Today (and many other days) I am thinking of Elijah, a little boy I first saw in a newsletter from the family who first took care of my darling son, Nicholas. Mike and Elisa Haller have a home in China and care for, as well as provide medical care for, boys without families. I fell in love with Elijah the moment I saw his face. My eyes were instantly drawn to him. And, while so many of the little boys are adorable, only his face stayed with me. (There's that photo below):
The thing about adoption is, you can never look at another child again and not think "that could be my child." Any child -- no matter how different he or she looks from me, no matter how different he or she acts or talks or lives, could be my child. And, then, with that is a sense of responsibility. I look at Elijah and think: I could be his mama. I could give him the love, the education, the giggles, the kisses on his boo-boos, the therapies etc. that he needs. And, what kills me, is that we could do it. It might make our lives a bit more complicated and uncomfortable to have a 5th child -- and one with a special need -- but we could do it. We could so something with relative ease that he just cannot do for himself.

I met Elijah this past winter when we were in China to adopt Ellie. We were visiting Nicholas' former home and he was there -- quiet, unassuming, not drawing attention to himself. And yet, I was so drawn. He was well-cared for, loved by his ayis (nannies) and provided for by the love of Mike and Elisa. Yet, not in a family. Playing with toys well below what is appropriate for his age (that is all there was the play with), a little withdrawn. I so longed to pick him up and lean him out of there. Bring him home.

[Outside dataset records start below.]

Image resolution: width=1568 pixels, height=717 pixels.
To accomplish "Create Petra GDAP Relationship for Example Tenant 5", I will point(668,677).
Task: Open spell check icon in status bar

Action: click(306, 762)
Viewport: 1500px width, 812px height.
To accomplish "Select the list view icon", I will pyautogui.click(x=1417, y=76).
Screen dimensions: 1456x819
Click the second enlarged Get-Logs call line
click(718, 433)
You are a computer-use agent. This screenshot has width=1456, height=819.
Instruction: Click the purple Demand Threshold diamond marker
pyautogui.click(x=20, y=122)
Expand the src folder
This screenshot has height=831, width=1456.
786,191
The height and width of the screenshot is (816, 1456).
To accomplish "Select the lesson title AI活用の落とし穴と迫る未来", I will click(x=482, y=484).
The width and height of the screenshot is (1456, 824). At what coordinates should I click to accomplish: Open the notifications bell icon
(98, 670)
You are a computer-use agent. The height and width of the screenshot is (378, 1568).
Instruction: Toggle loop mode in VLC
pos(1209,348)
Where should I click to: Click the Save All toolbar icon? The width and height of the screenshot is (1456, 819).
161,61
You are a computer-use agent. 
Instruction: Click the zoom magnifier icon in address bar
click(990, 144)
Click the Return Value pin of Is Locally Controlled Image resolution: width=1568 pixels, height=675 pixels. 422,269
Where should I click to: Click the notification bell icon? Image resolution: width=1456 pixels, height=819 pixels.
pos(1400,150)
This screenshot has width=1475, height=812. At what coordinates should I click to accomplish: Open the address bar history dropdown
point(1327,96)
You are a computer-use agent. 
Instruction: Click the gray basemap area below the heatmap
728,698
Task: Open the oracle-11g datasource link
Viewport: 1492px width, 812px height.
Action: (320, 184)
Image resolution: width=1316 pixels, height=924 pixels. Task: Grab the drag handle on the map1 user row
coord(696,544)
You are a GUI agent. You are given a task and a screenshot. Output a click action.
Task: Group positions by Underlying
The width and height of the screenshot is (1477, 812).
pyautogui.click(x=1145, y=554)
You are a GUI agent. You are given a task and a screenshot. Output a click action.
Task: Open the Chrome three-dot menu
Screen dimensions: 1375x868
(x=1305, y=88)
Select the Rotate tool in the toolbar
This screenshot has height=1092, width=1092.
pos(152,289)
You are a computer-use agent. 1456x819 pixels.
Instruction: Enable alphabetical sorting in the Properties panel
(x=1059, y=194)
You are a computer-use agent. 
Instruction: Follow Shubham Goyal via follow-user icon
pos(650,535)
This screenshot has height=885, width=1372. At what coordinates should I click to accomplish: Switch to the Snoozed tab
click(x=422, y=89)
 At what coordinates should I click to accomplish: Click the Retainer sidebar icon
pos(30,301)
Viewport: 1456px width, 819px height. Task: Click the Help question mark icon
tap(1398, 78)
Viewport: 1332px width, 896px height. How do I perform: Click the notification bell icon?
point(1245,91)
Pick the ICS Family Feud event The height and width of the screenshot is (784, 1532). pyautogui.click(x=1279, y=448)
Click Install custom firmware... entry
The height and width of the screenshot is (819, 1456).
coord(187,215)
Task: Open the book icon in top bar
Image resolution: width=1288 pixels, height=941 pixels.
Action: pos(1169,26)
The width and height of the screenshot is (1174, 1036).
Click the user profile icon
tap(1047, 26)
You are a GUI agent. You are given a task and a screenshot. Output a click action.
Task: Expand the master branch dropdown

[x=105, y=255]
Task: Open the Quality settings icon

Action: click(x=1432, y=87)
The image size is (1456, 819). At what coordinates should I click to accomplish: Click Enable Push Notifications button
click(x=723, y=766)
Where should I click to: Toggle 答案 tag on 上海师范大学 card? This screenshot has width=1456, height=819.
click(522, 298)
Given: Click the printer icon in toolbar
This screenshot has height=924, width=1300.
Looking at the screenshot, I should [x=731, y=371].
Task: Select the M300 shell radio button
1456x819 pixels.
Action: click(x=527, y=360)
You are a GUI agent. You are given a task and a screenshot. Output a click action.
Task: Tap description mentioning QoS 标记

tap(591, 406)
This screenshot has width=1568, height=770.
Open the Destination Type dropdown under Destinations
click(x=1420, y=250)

Give him a bed and a closet of clothes and read him books at night. I want to find out his favorite food and cook it for him. I want to find out what toys he really loves (would it be trains like Nicholas? Superheros like Peter? Something different altogether?) and then let his little imagination take hold of it. I want to teach him to read. I want to watch him laugh in the pool. I want to see his excitement at Christmas. I want to sooth him when he cries. I want him to learn about unconditional love.

The chances of us adopting him are slim. First and most importantly, my dh is not sure a 5th child is right for us. But, also the bureaucracy makes it hard to find a specific child and then get matched with his file. But, I can pray he finds a family. I can pray he finds all of those things that I listed above, with or without me.

xxoo, Elijah.

All the children who are held and loved will know how to love others...
Spread these virtues in the world. Nothing more need be done.